From August 2004 through June 2005, Trautman served as the Commanding General, Marine Corps Base Hawaii; Deputy Commander, U. S. Marine Corps Forces, Pacific; and Deputy Commanding General, III Marine Expeditionary Force Hawaii. On June 10, 2005, Lieutenant General Trautman assumed command of the 1st Marine Aircraft Wing. On June 8, 2007, Trautman was promoted to Lieutenant General and ordered to Headquarters Marine Corps to serve as Deputy Commandant for Aviation.

==Personal decorations==
Lieutenant General Trautman's personal decorations include:

Naval Aviator Badge
| 1st Row | Navy Distinguished Service Medal | Defense Superior Service Medal w/ 1 oak leaf cluster |
| 2nd Row | Legion of Merit w/ 1 award star | Defense Meritorious Service Medal | Meritorious Service Medal w/ 3 award stars | Air Medal |
| 3rd Row | Navy and Marine Corps Commendation Medal | Combat Action Ribbon | Joint Meritorious Unit Award w/ 1 oak leaf cluster | Navy Unit Commendation |
| 4th Row | Navy Meritorious Unit Commendation | Marine Corps Expeditionary Medal | National Defense Service Medal w/ 2 service stars | Armed Forces Expeditionary Medal |
| 5th Row | Southwest Asia Service Medal | Global War on Terrorism Expeditionary Medal | Global War on Terrorism Service Medal | Armed Forces Service Medal |
| 6th Row | Humanitarian Service Medal | Navy Sea Service Deployment Ribbon w/ 5 service stars | Kuwait Liberation Medal (Saudi Arabia) | Kuwait Liberation Medal (Kuwait) |

Trautman received the Distinguished Alumni Award from the Penn State Board of Trustees in 2009.

==Education==
Lieutenant General Trautman earned a B.S. in Biology in 1974 from Pennsylvania State University where he was a member of the Sigma Tau Gamma fraternity.
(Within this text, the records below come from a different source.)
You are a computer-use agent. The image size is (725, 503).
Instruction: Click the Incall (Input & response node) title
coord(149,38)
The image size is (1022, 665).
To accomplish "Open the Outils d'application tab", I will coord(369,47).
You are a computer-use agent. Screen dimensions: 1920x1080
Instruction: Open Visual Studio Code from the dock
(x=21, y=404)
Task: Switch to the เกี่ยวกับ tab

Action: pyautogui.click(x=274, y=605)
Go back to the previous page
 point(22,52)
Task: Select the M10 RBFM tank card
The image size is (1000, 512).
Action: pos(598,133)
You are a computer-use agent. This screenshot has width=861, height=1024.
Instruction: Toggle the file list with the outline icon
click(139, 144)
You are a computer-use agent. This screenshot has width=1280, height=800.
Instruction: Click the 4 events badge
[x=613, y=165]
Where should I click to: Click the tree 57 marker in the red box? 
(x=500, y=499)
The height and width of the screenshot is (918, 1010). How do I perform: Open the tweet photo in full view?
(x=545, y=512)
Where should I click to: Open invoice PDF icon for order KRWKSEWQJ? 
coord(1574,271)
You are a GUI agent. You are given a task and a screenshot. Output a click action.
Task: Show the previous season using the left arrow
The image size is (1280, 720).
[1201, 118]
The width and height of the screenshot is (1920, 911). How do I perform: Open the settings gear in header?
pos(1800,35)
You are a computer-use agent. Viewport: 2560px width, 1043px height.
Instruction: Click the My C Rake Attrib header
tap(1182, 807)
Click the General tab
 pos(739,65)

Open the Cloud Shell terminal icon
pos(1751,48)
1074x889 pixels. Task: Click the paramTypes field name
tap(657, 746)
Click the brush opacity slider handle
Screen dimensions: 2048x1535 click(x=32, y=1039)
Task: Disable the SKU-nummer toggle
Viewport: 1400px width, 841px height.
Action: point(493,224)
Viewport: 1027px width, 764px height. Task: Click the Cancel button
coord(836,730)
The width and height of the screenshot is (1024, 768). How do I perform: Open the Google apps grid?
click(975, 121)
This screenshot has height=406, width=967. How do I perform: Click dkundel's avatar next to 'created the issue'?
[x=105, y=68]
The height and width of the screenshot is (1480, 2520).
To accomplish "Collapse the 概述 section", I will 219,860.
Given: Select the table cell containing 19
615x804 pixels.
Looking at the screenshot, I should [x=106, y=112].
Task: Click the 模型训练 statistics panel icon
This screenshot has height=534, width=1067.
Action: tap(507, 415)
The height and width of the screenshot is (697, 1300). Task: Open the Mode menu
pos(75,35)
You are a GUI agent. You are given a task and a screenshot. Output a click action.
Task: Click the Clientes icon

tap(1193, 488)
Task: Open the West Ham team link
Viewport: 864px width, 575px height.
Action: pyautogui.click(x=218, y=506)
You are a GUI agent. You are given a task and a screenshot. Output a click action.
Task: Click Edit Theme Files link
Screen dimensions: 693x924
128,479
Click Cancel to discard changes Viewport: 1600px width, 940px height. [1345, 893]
He earned three master's degrees — an M.S. in Systems Management from the University of Southern California, an M.A. in International Relations from Salve Regina University, and an M.A. in National Security and Strategic Studies from the Naval War College. He is also a graduate of the Armed Forces Staff College and was a Fellow in residence at the Brookings Institution.

==Personal==
Trautman married Zoe Ann Yoder of Towanda, Pennsylvania on September 11, 1976.